● **YOUR OBJECTIVE**: Establish how many lines in the records below include the word "This"; respond with that number only.

● **RECORDS FOR THE EXERCISE**:
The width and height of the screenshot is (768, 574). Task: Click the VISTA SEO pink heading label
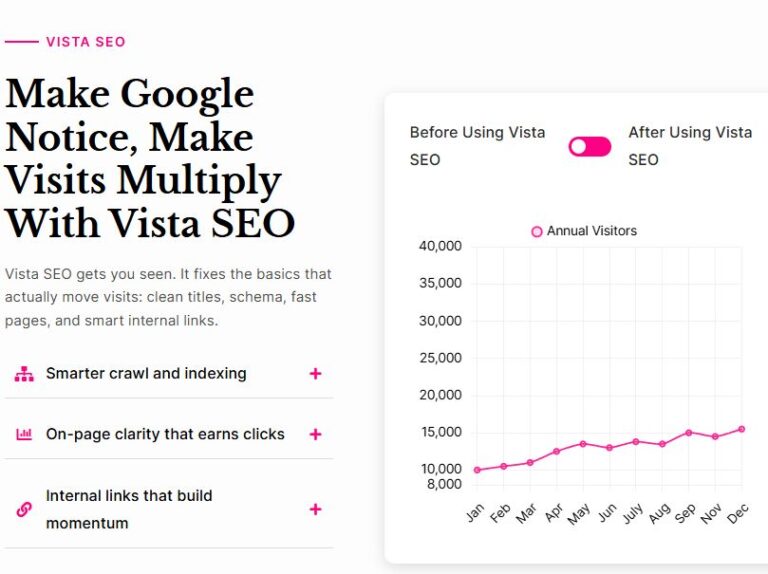pos(86,42)
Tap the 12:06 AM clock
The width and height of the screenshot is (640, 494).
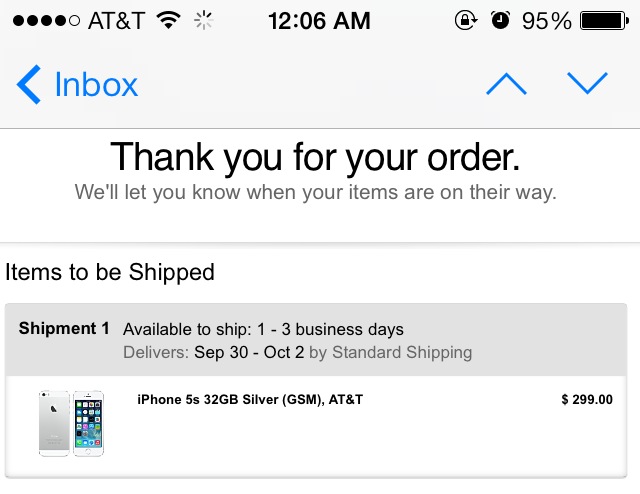coord(320,20)
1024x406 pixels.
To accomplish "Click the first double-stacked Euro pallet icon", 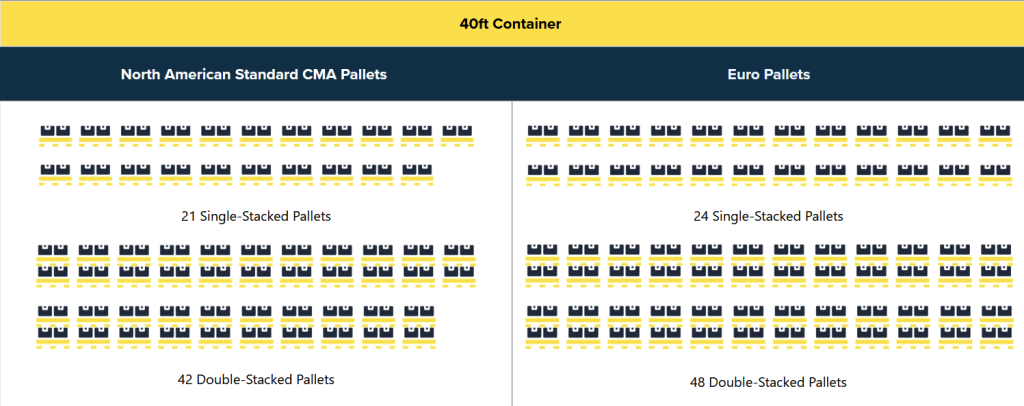I will pyautogui.click(x=543, y=266).
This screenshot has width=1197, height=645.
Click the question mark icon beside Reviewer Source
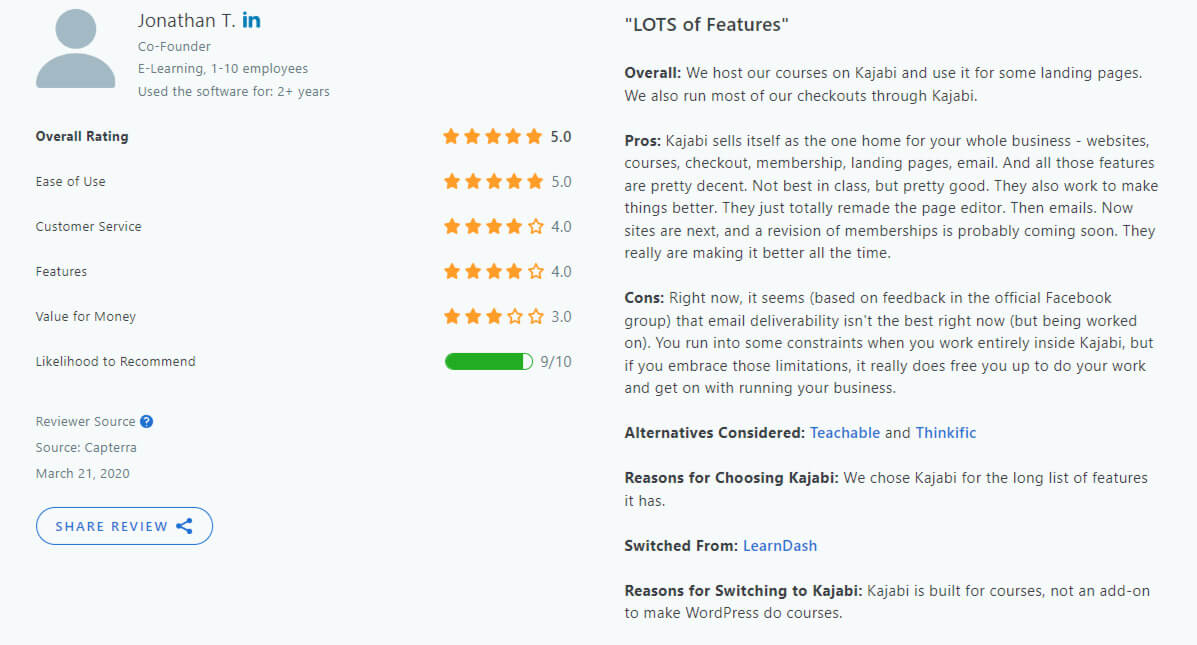pos(148,421)
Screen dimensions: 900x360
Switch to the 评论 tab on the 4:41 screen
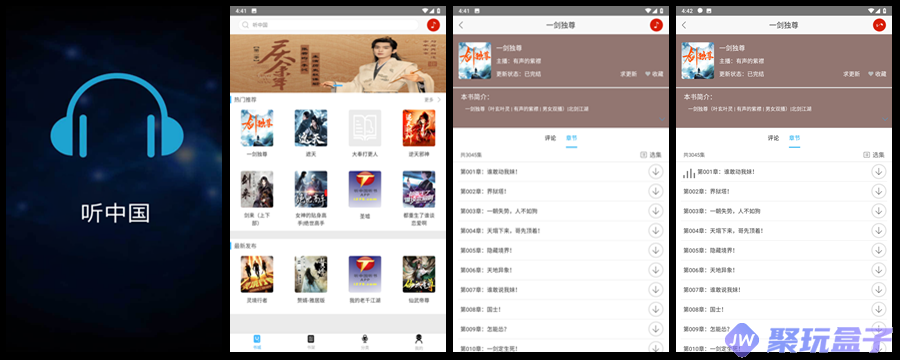550,138
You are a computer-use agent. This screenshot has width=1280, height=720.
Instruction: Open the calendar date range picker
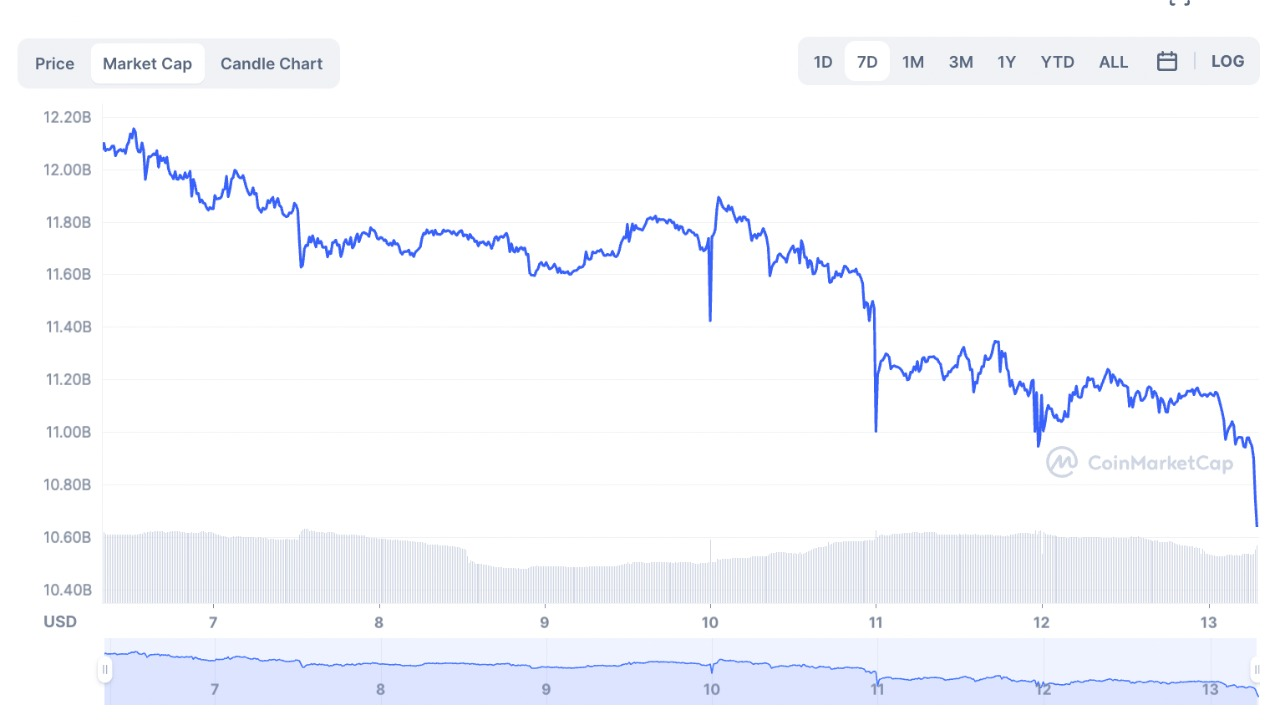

● **RESPONSE AREA**: 2